V 2.0 : Group Events

Vendor Documentation

Rule Name	Rule Type	Common Event	Classification
V 2.0 : Group Events	Base Rule	Group Information	Information
V 2.0 : Group Created	Sub Rule	Group Created	Account Created
V 2.0 : Group Deleted	Sub Rule	Group Deleted	Account Deleted
V 2.0 : Group Creation Failed	Sub Rule	Failed To Create Group	Error
V 2.0 : Group Updated	Sub Rule	Group Attribute Modified	Account Modified

Device Key in Log Message	LogRhythm Schema	Data Type	Schema Description
N/A	N/A	N/A	Vendor or manufacturer name.
N/A	N/A	N/A	Product name.
N/A	N/A	N/A	Product version.
N/A	N/A	N/A	EventID.
objectid	<object>	Number	The ID of the object.
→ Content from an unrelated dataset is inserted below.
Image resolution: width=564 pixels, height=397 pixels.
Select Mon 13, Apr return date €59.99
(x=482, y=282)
auditrowid	N/A	N/A	The row ID from the database table.
details	N/A	N/A	Contains a description of the action.
creationtime	N/A	N/A	The UTC timestamp of when the object was created.
modificationtime	N/A	N/A	The UTC timestamp of the last time that the object was modified.
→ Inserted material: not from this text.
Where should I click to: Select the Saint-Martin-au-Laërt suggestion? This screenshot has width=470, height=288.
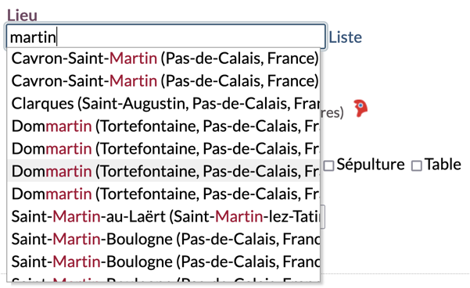pyautogui.click(x=163, y=216)
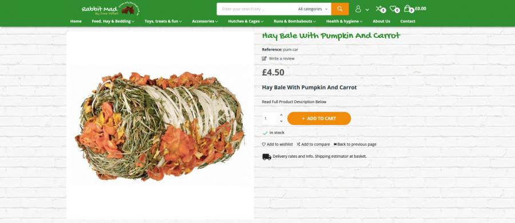515x223 pixels.
Task: Click the hay bale product image
Action: [x=160, y=126]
lastmodifiedby	N/A	N/A	The name of the user who last modified the object.
modifieruserid	N/A	N/A	The unique ID of the user who last modified the object. If the ID is 0, this is a system-generated event.
moduser	<login> <domainorigin>	Text/String Text/String	Details for the user who last modified the object.
modpersona	N/A	N/A	Details for the persona who last modified the object. This field is null if no persona was used.
type	N/A	N/A	The type of action that generated the audit entry. Values include: 0 - Create 1 - Update 2 - Delete
objectname	<group>	Text/String	The name of the object that was modified.
objecttypename	N/A	N/A	The type of audit entry.
typename	<tag1>	Text/String	The type of action that initiated the audit entry, in string form. Values include: CreateObject DeleteObject FailedCreateObject UpdateObject
audittype	<vendorinfo>	Text/String	The type of audit entry.